• “Ogni relazione interpersonale non buona per se è dannosa.

      Molti anni fa, costruendo numerosi progetti di formazione nell’ambito delle relazioni interpersonali, e dedicandomi in modo specifico ai processi comunicativi, non potei fare a meno di considerare come ”comunicare fosse un atto d’amore”. Dico “atto d’amore” perchè è il sentimento privilegiato che meglio può sostenere l’energia, la gioia e l’impegno del comunicare: libertà e responsabilità in ogni relazione.
      Nei nostri percorsi considero proprio la complessità di quello che è un continuo divenire del comunicare: mettersi in relazione.

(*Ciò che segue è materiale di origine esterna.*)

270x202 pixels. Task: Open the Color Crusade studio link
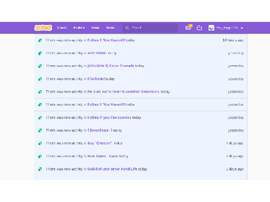coord(111,66)
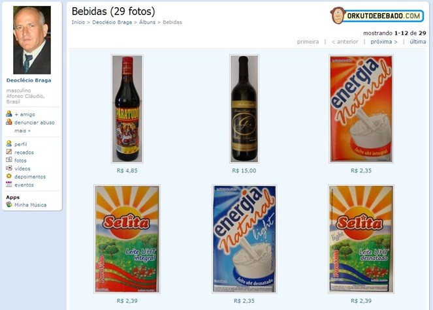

      Un percorso che, partendo dal momento di vita in cui si trova il partecipante, procede in senso sia verticale che orizzontale: per verticale intendo la consapevolezza delle parti di se, su cui si basa il proprio stile comunicativo; per orizzontale la consapevolezza di quelle dinamiche propriamente interpersonali, che ci fanno impattare fortemente gli uni con gli altri. Possiamo intrecciare relazioni di varia qualità: buone, insoddisfacenti, indifferenti, pericolose. Considero dannosa ogni relazione che non sia buona per se. Questo è un fenomeno molto sottovalutato ed incompreso: circondarsi di relazioni non buone è il vero logorio del quotidiano, la dose giornaliera di veleno. Per tutto ciò la tematica del comunicare interpersonale mi è molto cara e ne consegue una forte attività all’interno di CamminandoDivengo. Inoltre i nostri 
      percorsi dedicati prevedono vari livelli di formazione proprio per facilitare le persone ad acquisire specifiche competenze e migliorare le relazioni.